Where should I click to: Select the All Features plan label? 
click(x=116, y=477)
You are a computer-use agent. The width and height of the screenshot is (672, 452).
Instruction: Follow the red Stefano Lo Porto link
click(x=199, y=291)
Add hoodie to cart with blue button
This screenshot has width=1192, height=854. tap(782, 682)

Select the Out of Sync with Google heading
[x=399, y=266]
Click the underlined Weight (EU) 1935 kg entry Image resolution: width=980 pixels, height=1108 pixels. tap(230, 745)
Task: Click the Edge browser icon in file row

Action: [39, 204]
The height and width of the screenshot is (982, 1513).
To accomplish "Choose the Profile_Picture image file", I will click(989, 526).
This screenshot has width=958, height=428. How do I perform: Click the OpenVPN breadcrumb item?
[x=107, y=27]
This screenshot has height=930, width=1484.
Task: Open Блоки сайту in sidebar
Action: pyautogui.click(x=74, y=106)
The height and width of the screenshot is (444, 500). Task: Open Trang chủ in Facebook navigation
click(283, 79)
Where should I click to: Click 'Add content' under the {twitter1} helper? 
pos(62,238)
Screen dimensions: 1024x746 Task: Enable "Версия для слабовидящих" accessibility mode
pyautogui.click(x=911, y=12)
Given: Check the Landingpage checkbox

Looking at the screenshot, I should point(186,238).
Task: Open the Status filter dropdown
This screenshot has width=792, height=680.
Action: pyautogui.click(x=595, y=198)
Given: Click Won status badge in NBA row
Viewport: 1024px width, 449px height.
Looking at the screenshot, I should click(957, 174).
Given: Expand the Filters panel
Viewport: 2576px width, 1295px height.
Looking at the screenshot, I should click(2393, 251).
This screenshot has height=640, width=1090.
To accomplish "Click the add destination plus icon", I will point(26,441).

● **Directions**
Where does the word "accomplish" appear in the listing? List each line that holds it.

● **Your response**
To accomplish "Choose the Profile_Picture image file", I will click(989, 526).
To accomplish "Click the add destination plus icon", I will point(26,441).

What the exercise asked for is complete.